「永遠の門 ゴッホの見た未来」:額縁映画
監督:ジュリアン・シュナーベル
出演:ウィレム・デフォー
イギリス・フランス・米国2018年
画家ゴッホが主人公の映画は複数あるらしいけど、やはり一番ポピュラーなのはカーク・ダグラス主演の『炎の人ゴッホ』だろう。といっても、子供の頃TV放映されたのを見ただけでほとんど記憶していないのだった。(監督V・ミネリ、ゴーギャン役のA・クインがアカデミー助演男優賞)
で、本作はゴッホ役がウィレム・デフォーだ💡 ヴェネチア映画祭で男優賞獲得、オスカーにもノミネート。監督は自らも画家のジュリアン・シュナーベルだから大いに期待してしまうではないか。
画家がフランスに来てからの後半生を描き、冒頭はカフェでの美術談義から始まる。しかしリアルな伝記映画というわけではない。ゴッホが自分の目で捉えた(であろう)光景をひたすら映像として再現するのだ。つまり「一人称」映像である。
畑、林、丘……。糸杉の上部だけに夕陽が当たって別の色彩に変わって見える。美しい光景である。
だが、さらに彼の目線を手持ち・超接写・ぶん回しカメラで展開--となると、見ていて目が回って気持ち悪くなってしまった。こんなのは『ブレア・ウィッチ・プロジェクト』(古!)以来だ~。なるべくスクリーンを注視しないように努力し、忍の一文字。
彼の脳内そのままの再現なので、起こった出来事も明確には描かれず、因果関係もはっきりしない。
後半となって、彼の精神状態が悪化していくとスクリーンの周縁はぼやけ、まるで視野狭窄になったよう。画面中央の下方部分は横長半円形に(昔の遠近両用メガネみたい)歪んでいる。
これがゴッホの見ていた世界なのか(!o!)と思えればいいのだが、「これホントかい。もしかして彼は逆にあらゆるものが見え過ぎていたって可能性はないの?」などと疑ってしまった。
一方、彼と他者の対話は絵画の美についての禅問答に終始するようだった。
ゴッホの脳内グルグル感を観客に味わせるのが目的ならば、それは達成しているだろう。だがどうにも納得できない。
まあ、これは気分が悪くなってしまったからそう感じたのかも。映画館のスクリーンではなくて、TVモニターぐらいの大きさで美術館に飾ってあったらよかったかもしれない。
W・デフォーはさすがに凡百のそっくりさん演技とは完全に次元が違っていた。マイナー作品でもオスカー候補に挙がったのは(下馬評の順位は最下位だったが)故なきではなかった。

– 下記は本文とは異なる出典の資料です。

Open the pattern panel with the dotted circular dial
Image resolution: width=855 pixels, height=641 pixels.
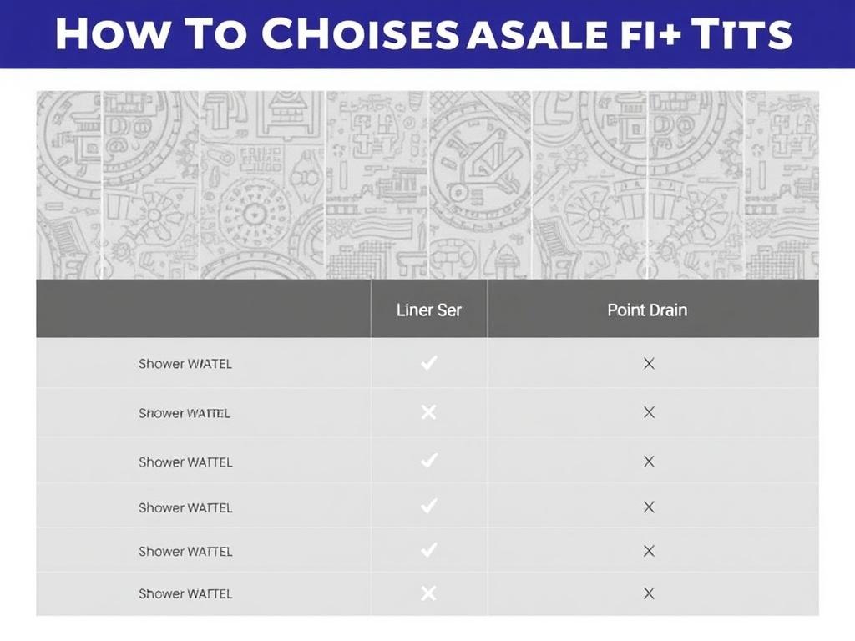[263, 185]
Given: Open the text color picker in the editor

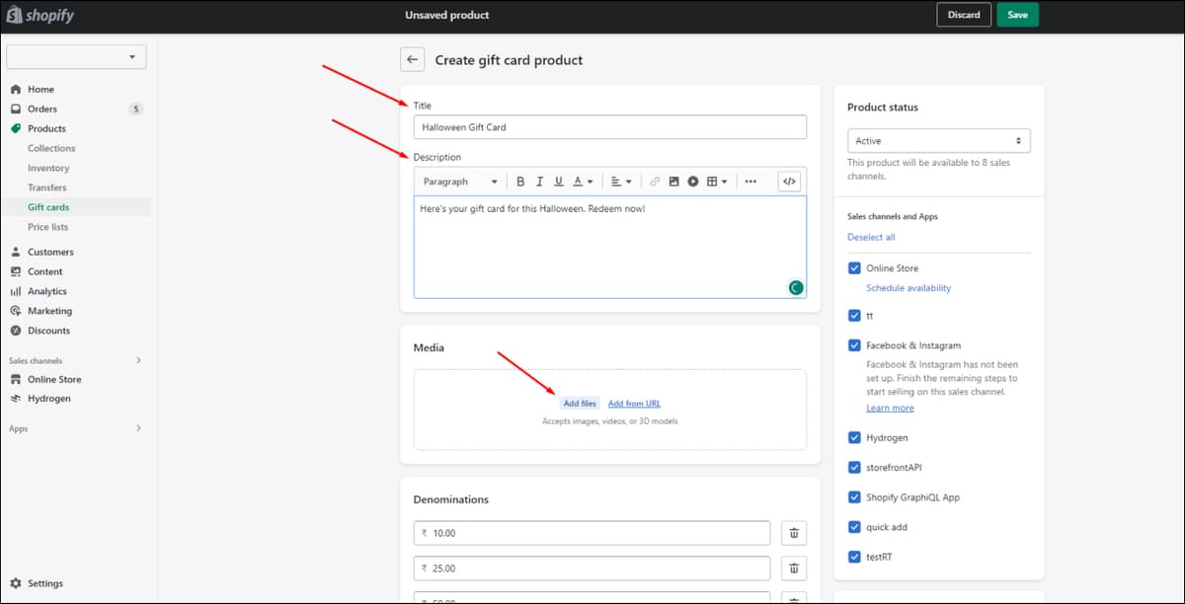Looking at the screenshot, I should click(583, 182).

「密着ゴッホ24時」的手法が可能だったのは彼だからだろう。
もちろん、弟テオやゴーギャンとの場面など「三人称」の部分もある。村の小学校悪ガキに嫌がらせされるとか、死後に棺の周りで絵を売ったとか。
ゴーギャン(オスカー・アイザック)との連れションの件りには「男同士の友愛的身振り」を感じてしまった。これも「一人称」映像で撮ったらどうなったかな(^〇^)
「絵具を厚塗りし過ぎだ」などとゴーギャンが批判するのだが、「ひまわり」の実物を新宿の美術館で見た時に私もそう感じた。やっぱりゴッホとの相性、悪いのかしらん(;^_^A
ところで、最初フランス語で喋って、そのうち英語になって、また途中に時折フランス語が出てきたりするのはどういうこと?
どうせだったら最初から全編英語でやったらいいのでは。どちらかの言語に堪能な人は聞いてて気持ち悪いのではないか。